■ **The input**
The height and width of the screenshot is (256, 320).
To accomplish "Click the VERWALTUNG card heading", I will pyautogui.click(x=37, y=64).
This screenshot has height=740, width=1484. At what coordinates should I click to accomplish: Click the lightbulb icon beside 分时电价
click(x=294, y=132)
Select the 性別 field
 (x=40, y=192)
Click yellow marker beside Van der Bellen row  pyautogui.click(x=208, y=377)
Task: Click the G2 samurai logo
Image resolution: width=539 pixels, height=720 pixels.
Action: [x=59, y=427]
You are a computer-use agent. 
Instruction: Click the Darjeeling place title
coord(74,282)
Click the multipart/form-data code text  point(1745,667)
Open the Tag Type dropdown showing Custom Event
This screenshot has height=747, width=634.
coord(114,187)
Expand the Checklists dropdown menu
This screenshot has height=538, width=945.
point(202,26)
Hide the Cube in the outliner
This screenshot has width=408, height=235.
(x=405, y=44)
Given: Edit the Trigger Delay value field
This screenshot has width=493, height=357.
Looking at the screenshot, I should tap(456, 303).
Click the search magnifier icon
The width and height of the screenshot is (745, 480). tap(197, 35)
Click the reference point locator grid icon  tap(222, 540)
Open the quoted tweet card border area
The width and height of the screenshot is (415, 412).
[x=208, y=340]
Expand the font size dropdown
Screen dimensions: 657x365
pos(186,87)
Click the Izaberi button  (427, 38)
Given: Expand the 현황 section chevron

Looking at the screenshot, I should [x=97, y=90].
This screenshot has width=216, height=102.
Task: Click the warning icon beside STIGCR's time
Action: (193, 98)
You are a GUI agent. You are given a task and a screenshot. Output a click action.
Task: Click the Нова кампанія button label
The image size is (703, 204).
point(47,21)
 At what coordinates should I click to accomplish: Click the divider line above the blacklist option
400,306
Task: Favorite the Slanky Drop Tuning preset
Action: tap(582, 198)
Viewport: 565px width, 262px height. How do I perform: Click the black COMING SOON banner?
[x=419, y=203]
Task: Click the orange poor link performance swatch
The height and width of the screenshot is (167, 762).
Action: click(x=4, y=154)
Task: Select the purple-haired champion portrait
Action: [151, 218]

■ **About this exercise**
Using the data above, repeat every line exactly.

■ **The completed task**
The height and width of the screenshot is (256, 320).
To accomplish "Click the VERWALTUNG card heading", I will pyautogui.click(x=37, y=64).
This screenshot has height=740, width=1484. At what coordinates should I click to accomplish: Click the lightbulb icon beside 分时电价
click(x=294, y=132)
Select the 性別 field
 (x=40, y=192)
Click yellow marker beside Van der Bellen row  pyautogui.click(x=208, y=377)
Task: Click the G2 samurai logo
Image resolution: width=539 pixels, height=720 pixels.
Action: [x=59, y=427]
You are a computer-use agent. 
Instruction: Click the Darjeeling place title
coord(74,282)
Click the multipart/form-data code text  point(1745,667)
Open the Tag Type dropdown showing Custom Event
This screenshot has height=747, width=634.
coord(114,187)
Expand the Checklists dropdown menu
This screenshot has height=538, width=945.
point(202,26)
Hide the Cube in the outliner
This screenshot has width=408, height=235.
(x=405, y=44)
Given: Edit the Trigger Delay value field
This screenshot has width=493, height=357.
Looking at the screenshot, I should tap(456, 303).
Click the search magnifier icon
The width and height of the screenshot is (745, 480). tap(197, 35)
Click the reference point locator grid icon  tap(222, 540)
Open the quoted tweet card border area
The width and height of the screenshot is (415, 412).
[x=208, y=340]
Expand the font size dropdown
Screen dimensions: 657x365
pos(186,87)
Click the Izaberi button  (427, 38)
Given: Expand the 현황 section chevron

Looking at the screenshot, I should [x=97, y=90].
This screenshot has width=216, height=102.
Task: Click the warning icon beside STIGCR's time
Action: (193, 98)
You are a GUI agent. You are given a task and a screenshot. Output a click action.
Task: Click the Нова кампанія button label
The image size is (703, 204).
point(47,21)
 At what coordinates should I click to accomplish: Click the divider line above the blacklist option
400,306
Task: Favorite the Slanky Drop Tuning preset
Action: tap(582, 198)
Viewport: 565px width, 262px height. How do I perform: Click the black COMING SOON banner?
[x=419, y=203]
Task: Click the orange poor link performance swatch
The height and width of the screenshot is (167, 762).
Action: click(x=4, y=154)
Task: Select the purple-haired champion portrait
Action: [151, 218]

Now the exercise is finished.